■ Problem
In the data below, how many lines contain the string "named"? Reply with the number only.

■ Available data
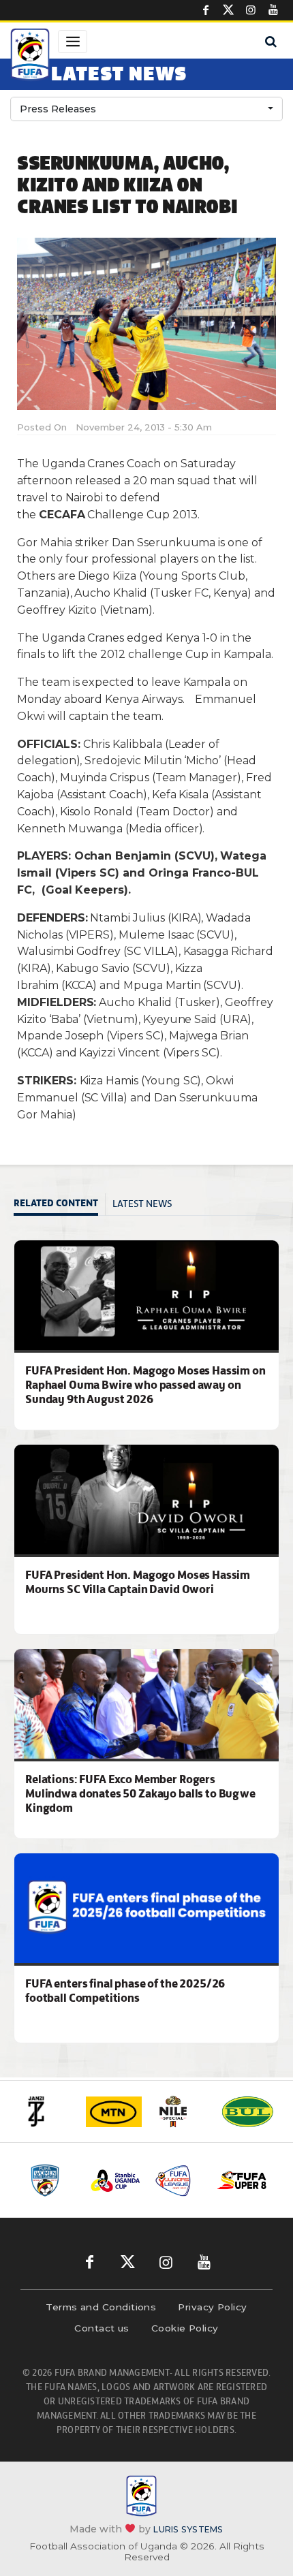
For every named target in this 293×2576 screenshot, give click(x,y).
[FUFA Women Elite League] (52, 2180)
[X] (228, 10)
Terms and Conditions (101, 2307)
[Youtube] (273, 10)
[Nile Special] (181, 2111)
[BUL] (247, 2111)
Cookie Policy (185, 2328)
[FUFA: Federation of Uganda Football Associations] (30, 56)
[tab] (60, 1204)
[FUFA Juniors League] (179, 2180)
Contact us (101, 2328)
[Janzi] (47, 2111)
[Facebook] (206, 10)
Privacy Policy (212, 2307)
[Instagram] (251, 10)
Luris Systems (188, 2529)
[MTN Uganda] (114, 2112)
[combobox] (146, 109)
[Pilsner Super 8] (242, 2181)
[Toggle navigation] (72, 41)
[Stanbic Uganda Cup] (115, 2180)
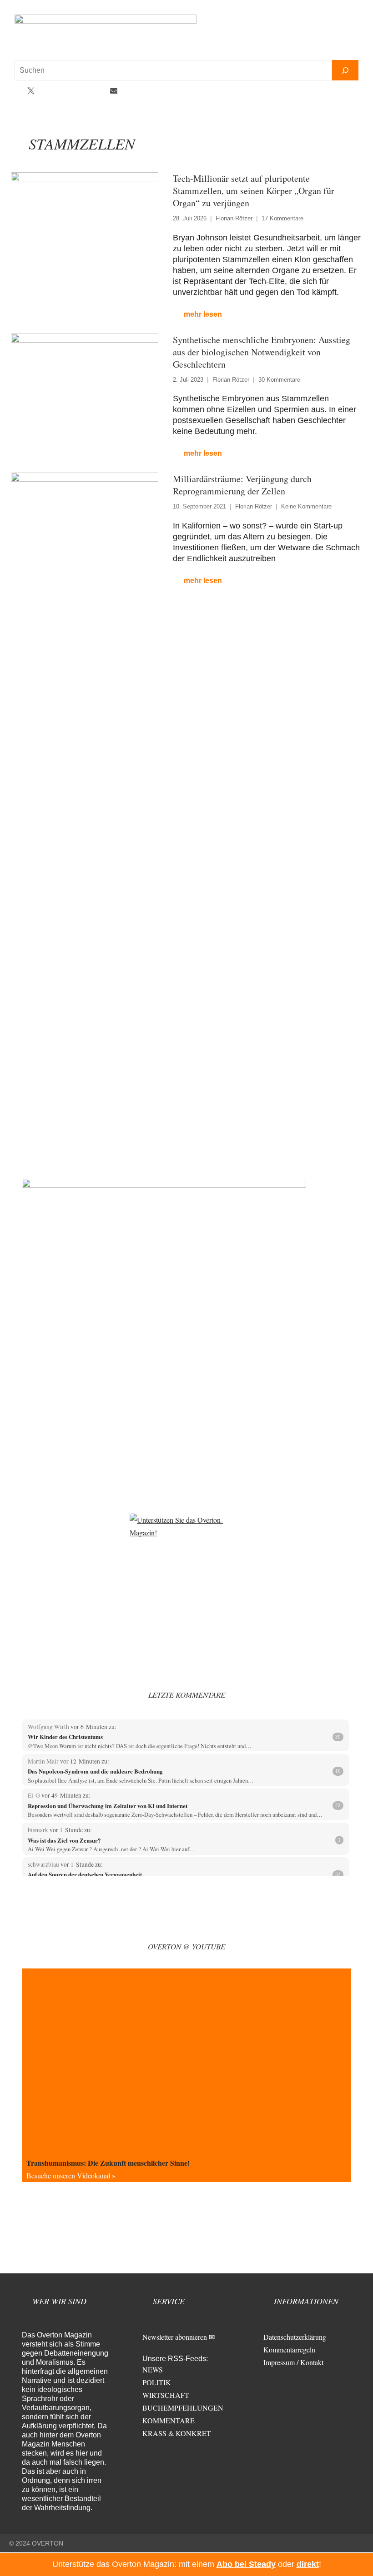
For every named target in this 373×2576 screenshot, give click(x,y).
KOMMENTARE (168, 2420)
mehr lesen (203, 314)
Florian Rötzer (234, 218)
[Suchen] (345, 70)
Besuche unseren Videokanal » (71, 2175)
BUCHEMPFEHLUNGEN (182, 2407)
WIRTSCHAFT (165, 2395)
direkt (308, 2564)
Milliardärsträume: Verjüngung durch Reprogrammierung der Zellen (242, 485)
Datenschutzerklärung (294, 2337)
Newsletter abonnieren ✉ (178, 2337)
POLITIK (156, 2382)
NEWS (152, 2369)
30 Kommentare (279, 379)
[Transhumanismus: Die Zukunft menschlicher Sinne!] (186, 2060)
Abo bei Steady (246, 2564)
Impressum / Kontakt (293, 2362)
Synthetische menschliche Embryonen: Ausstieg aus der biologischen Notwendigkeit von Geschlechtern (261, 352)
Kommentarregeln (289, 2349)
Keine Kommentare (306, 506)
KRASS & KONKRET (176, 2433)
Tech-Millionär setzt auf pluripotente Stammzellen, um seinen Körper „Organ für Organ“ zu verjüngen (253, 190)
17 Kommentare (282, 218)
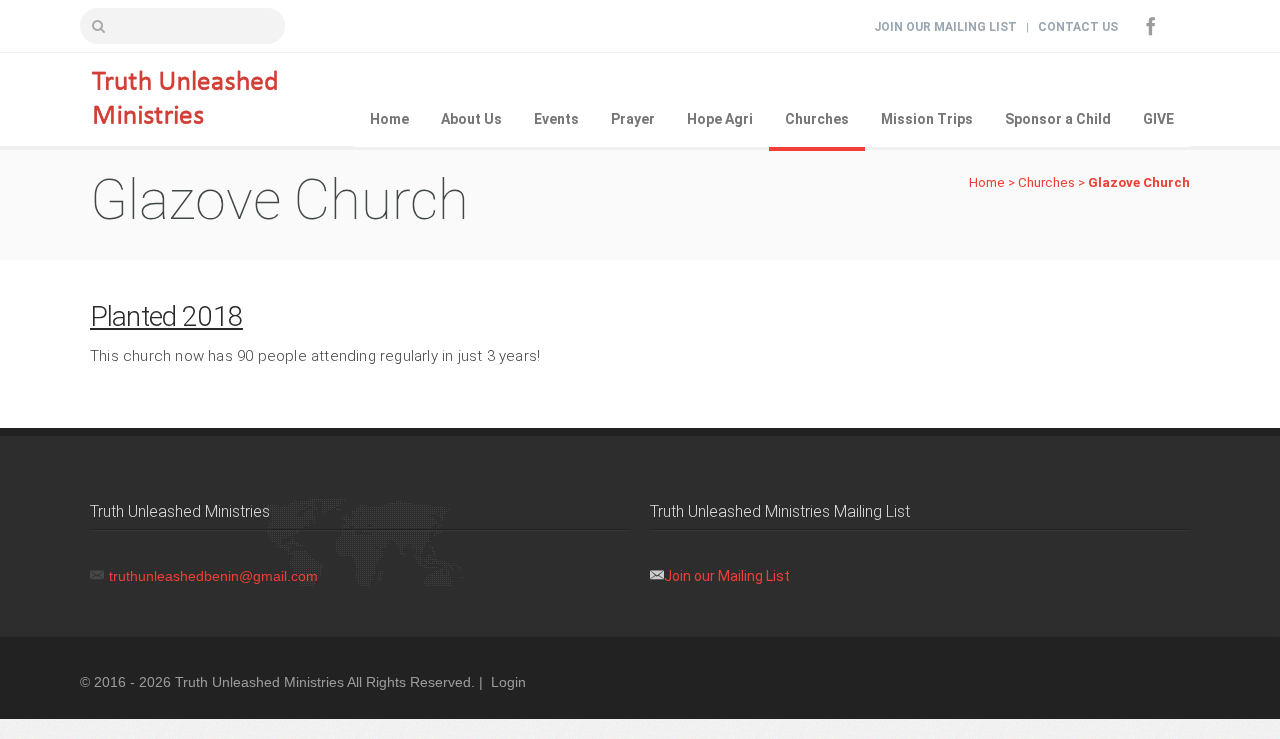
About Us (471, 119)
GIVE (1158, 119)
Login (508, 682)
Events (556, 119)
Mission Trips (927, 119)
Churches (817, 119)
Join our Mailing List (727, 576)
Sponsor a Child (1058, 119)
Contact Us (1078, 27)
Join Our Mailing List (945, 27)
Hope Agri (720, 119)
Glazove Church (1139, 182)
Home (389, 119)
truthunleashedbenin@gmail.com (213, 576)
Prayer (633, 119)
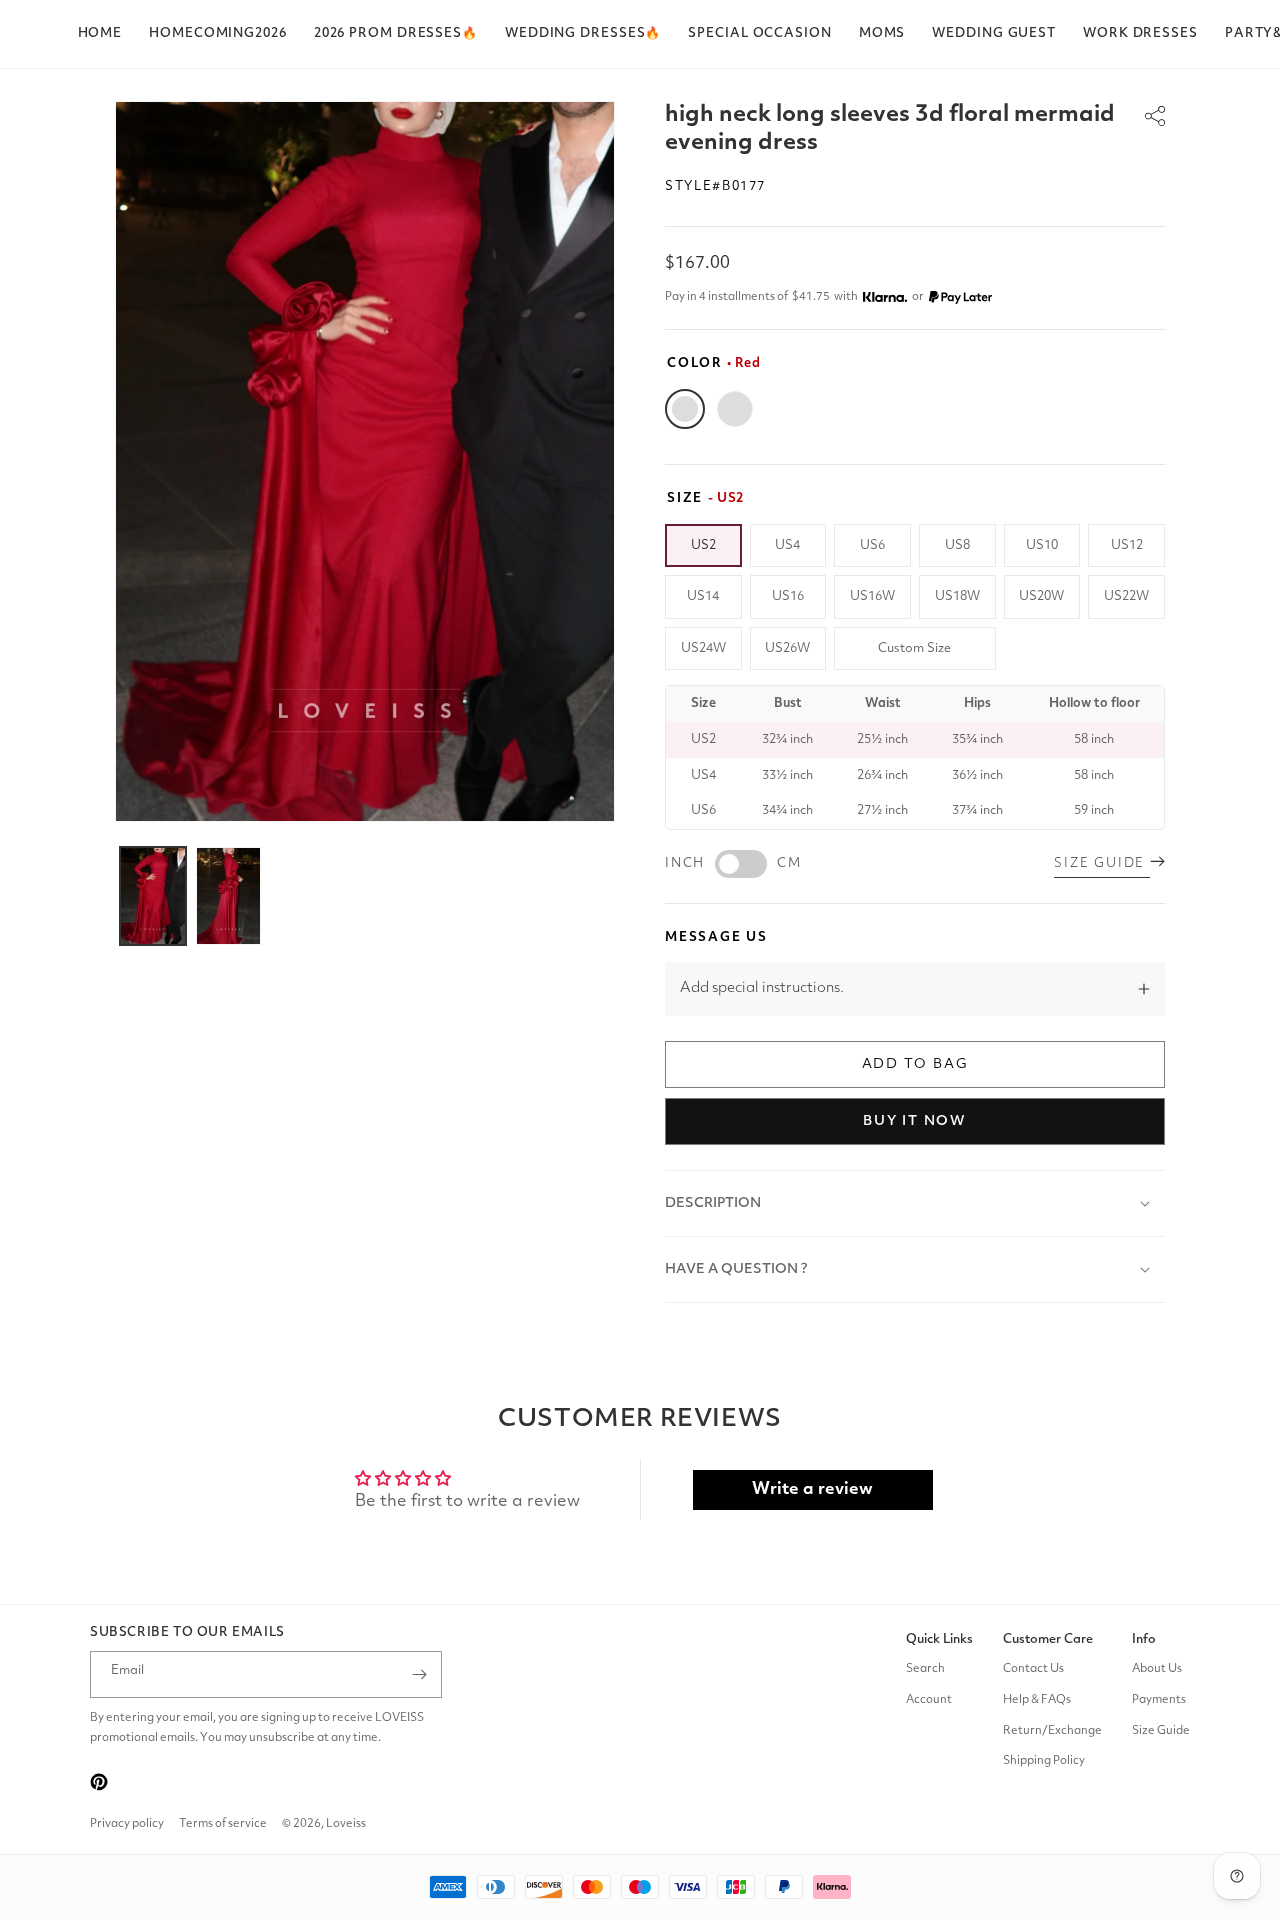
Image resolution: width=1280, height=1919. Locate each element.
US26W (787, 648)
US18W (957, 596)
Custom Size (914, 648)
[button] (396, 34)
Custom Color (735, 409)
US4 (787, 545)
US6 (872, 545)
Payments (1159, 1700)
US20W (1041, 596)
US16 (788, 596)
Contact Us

■ Output of the exercise
2